Schools offered £1,900 to bring ex-teachers back for EBacc subjects

The scheme has been launched by the National College for Teaching and Leadership (NCTL) and is part of a government drive to recruit ‘returner teachers’.
According to NCTL data, there are currently 337,600 qualified teachers in England who are not currently working in state funded schools. The scheme looks to encourage these teachers into state schools, which can offer a ‘package of support’ for teachers in English, maths, biology, chemistry, physics, modern languages, history and geography. Computing science is not included.
Schools can enrol up to 40 ex-teachers, with the programme beginning in spring 2016.
Education statistician John Howson criticised the pilot for limiting funding to EBacc subjects, claiming this will not address a number of other subjects also suffering from teacher shortages.
He said: “There is really no shortage of history teachers, at least in the state sector, although I suppose they could be expected to teach key stage 3 humanities to relieve the looming shortage of geography teachers.

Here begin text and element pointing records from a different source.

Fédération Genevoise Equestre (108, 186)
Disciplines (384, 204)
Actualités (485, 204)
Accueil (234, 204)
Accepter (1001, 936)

“And what of religious education, IT and music, all other non-EBacc subjects where there have been, are, or will be shortages? Don’t these subjects count in the curriculum anymore?”
A Department for Education spokesperson said: “The number and quality of teachers in our classrooms is at an all-time high but as the economy strengthens we recognise that recruitment can be challenging – particularly in some areas of the country.
“From 2020 we will expect every young person to take the EBacc combination at GCSE, to ensure they’re studying the core subjects that will set them up for life. As part of guaranteeing all young people access to excellent teachers in these subjects we are supporting a number of schools to recruit up to 650 teachers to return to the classroom in September 2016.”